**Task to carry out**
Print the rows below without any alteration, from the line with "Forma molle [Forma" to the line with "Einstellungen (319, 2518)", both lines included.

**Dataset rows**
++++++
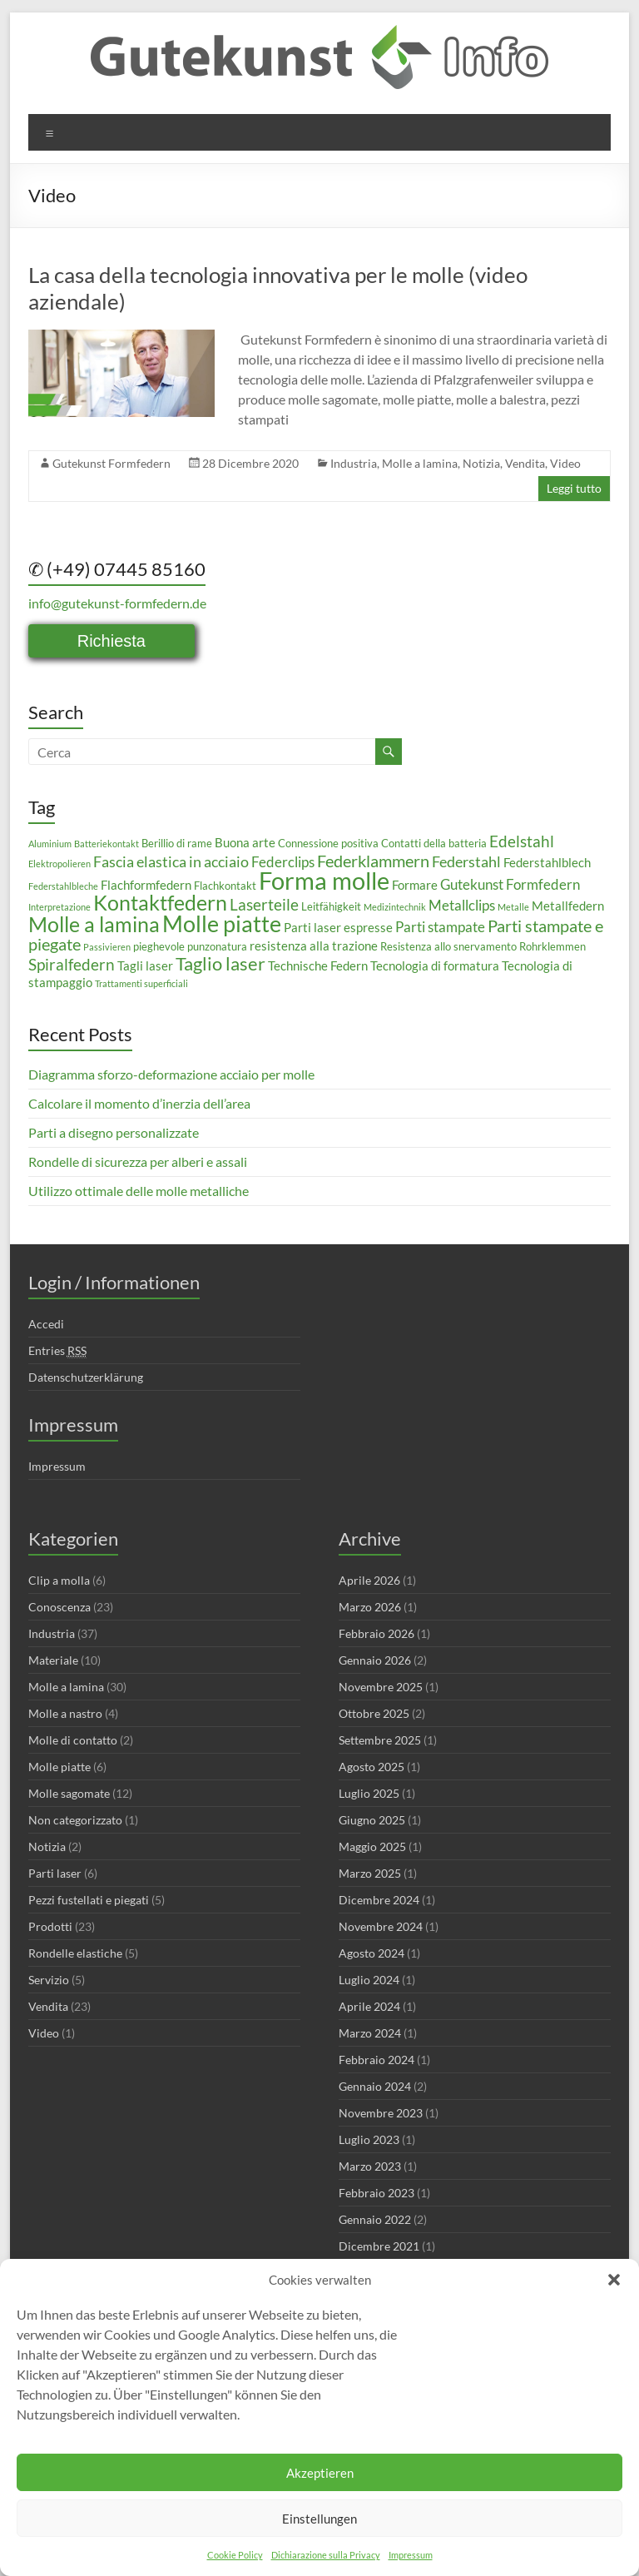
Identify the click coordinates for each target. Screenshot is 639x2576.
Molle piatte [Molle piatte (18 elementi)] (221, 923)
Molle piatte (59, 1767)
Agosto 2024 (371, 1953)
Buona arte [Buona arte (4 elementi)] (245, 842)
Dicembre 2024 (379, 1900)
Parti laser (55, 1873)
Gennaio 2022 (375, 2219)
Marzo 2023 (370, 2166)
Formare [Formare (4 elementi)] (415, 884)
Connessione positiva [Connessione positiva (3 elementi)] (328, 843)
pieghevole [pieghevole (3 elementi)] (159, 946)
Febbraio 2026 (376, 1633)
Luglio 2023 (369, 2139)
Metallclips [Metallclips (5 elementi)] (461, 905)
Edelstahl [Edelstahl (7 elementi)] (521, 841)
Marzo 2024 (370, 2033)
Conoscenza (59, 1607)
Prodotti (50, 1926)
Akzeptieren (320, 2472)
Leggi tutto (574, 488)
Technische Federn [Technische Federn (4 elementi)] (318, 965)
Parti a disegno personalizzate (113, 1132)
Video (565, 463)
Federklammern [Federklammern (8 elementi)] (373, 861)
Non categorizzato (75, 1820)
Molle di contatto (72, 1740)
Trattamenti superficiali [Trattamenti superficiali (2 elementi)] (141, 983)
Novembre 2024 (381, 1926)
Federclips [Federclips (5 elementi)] (283, 862)
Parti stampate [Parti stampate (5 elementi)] (440, 927)
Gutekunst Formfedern (111, 463)
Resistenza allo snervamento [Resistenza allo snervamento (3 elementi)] (448, 946)
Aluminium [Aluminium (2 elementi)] (50, 843)
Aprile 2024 (369, 2006)
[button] (614, 2279)
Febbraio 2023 (376, 2193)
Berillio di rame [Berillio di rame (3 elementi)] (176, 843)
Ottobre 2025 (374, 1713)
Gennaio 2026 (375, 1660)
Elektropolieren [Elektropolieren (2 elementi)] (59, 863)
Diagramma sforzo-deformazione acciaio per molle (171, 1074)
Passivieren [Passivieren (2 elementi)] (107, 946)
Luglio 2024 (369, 1980)
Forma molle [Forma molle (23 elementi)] (324, 880)
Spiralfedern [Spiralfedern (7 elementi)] (71, 964)
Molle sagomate (69, 1793)
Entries (57, 1350)
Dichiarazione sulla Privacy (325, 2554)
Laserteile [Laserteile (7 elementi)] (264, 904)
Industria (353, 463)
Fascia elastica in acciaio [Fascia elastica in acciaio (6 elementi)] (171, 861)
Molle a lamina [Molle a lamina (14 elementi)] (94, 923)
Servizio (48, 1980)
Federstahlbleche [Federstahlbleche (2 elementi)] (63, 886)
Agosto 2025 (371, 1767)
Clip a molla (59, 1580)
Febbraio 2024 (376, 2059)
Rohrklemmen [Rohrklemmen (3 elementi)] (552, 946)
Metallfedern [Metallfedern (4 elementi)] (568, 905)
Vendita (525, 463)
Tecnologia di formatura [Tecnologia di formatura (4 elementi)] (434, 965)
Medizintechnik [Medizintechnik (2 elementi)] (395, 906)
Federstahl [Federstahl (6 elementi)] (466, 861)
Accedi (46, 1324)
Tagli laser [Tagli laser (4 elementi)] (145, 965)
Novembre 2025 (381, 1687)
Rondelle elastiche (75, 1953)
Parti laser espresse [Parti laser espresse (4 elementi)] (338, 927)
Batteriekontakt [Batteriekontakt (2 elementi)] (106, 843)
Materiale (53, 1660)
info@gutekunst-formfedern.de (117, 603)
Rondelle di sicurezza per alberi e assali (137, 1161)
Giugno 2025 (372, 1820)
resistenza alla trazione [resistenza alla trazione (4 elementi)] (314, 945)
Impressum (411, 2554)
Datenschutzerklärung (85, 1377)
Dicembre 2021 (379, 2246)
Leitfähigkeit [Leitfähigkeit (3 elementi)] (331, 906)
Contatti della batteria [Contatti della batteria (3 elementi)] (434, 843)
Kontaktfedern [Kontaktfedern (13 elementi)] (160, 903)
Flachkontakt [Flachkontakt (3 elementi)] (225, 885)
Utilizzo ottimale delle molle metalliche (138, 1191)
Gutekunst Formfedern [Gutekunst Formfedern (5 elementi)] (510, 884)
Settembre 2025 (380, 1740)
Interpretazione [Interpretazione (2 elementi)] (59, 906)
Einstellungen (319, 2518)
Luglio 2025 (369, 1793)
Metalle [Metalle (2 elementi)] (513, 906)
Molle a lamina (420, 463)
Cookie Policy (235, 2554)
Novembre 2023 (381, 2113)
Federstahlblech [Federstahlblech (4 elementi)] (547, 862)
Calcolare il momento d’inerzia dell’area (139, 1103)
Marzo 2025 (370, 1873)
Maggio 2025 (372, 1846)
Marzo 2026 (370, 1607)
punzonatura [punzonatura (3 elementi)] (217, 946)
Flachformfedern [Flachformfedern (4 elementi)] (146, 884)
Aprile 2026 (369, 1580)
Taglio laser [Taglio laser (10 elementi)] (220, 963)
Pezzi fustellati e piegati (88, 1900)
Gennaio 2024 (375, 2086)
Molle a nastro (65, 1713)
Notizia (481, 463)
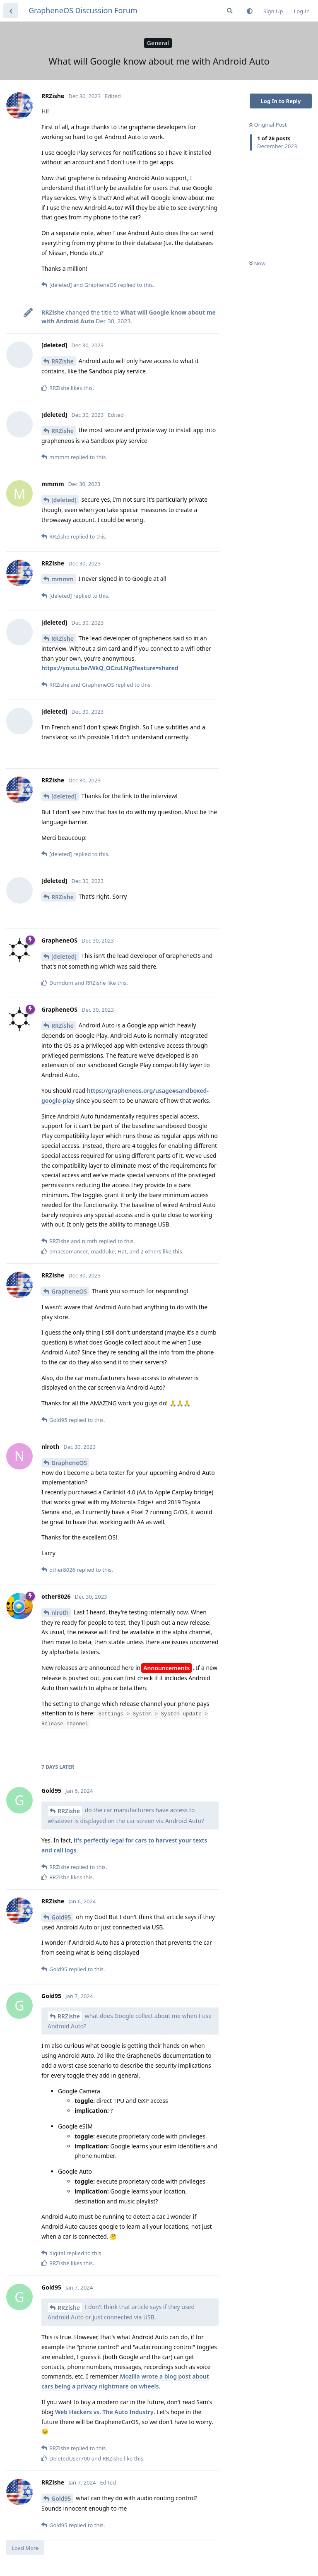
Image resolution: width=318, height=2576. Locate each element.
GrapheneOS (69, 1291)
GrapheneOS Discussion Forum (83, 10)
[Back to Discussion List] (10, 10)
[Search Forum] (229, 10)
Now (257, 263)
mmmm (62, 579)
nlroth (60, 1612)
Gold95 (61, 1917)
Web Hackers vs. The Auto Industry (104, 2412)
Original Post (268, 124)
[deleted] (64, 500)
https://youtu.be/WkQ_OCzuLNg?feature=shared (109, 668)
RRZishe (62, 361)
++++++
**Output below**
Forma molle [Forma molle (23 elementi)] (324, 880)
Spiralfedern [Spiralfedern (7 elementi)] (71, 964)
Molle sagomate (69, 1793)
Entries (57, 1350)
Dichiarazione sulla Privacy (325, 2554)
Laserteile [Laserteile (7 elementi)] (264, 904)
Industria (353, 463)
Fascia elastica in acciaio [Fascia elastica in acciaio (6 elementi)] (171, 861)
Molle a lamina [Molle a lamina (14 elementi)] (94, 923)
Servizio (48, 1980)
Federstahlbleche [Federstahlbleche (2 elementi)] (63, 886)
Agosto 2025 (371, 1767)
Clip a molla (59, 1580)
Febbraio 2024 (376, 2059)
Rohrklemmen [Rohrklemmen (3 elementi)] (552, 946)
Metallfedern [Metallfedern (4 elementi)] (568, 905)
Vendita (525, 463)
Tecnologia di formatura [Tecnologia di formatura (4 elementi)] (434, 965)
Medizintechnik [Medizintechnik (2 elementi)] (395, 906)
Federstahl [Federstahl (6 elementi)] (466, 861)
Accedi (46, 1324)
Tagli laser [Tagli laser (4 elementi)] (145, 965)
Novembre 2025 (381, 1687)
Rondelle elastiche (75, 1953)
Parti laser espresse [Parti laser espresse (4 elementi)] (338, 927)
Batteriekontakt [Batteriekontakt (2 elementi)] (106, 843)
Materiale (53, 1660)
info@gutekunst-formfedern.de (117, 603)
Rondelle di sicurezza per alberi e assali (137, 1161)
Giugno 2025 (372, 1820)
resistenza alla trazione [resistenza alla trazione (4 elementi)] (314, 945)
Impressum (411, 2554)
Datenschutzerklärung (85, 1377)
Dicembre 2021 (379, 2246)
Leitfähigkeit [Leitfähigkeit (3 elementi)] (331, 906)
Contatti della batteria [Contatti della batteria (3 elementi)] (434, 843)
Kontaktfedern [Kontaktfedern (13 elementi)] (160, 903)
Flachkontakt [Flachkontakt (3 elementi)] (225, 885)
Utilizzo ottimale delle molle metalliche (138, 1191)
Gutekunst Formfedern [Gutekunst Formfedern (5 elementi)] (510, 884)
Settembre 2025 (380, 1740)
Interpretazione [Interpretazione (2 elementi)] (59, 906)
Einstellungen (319, 2518)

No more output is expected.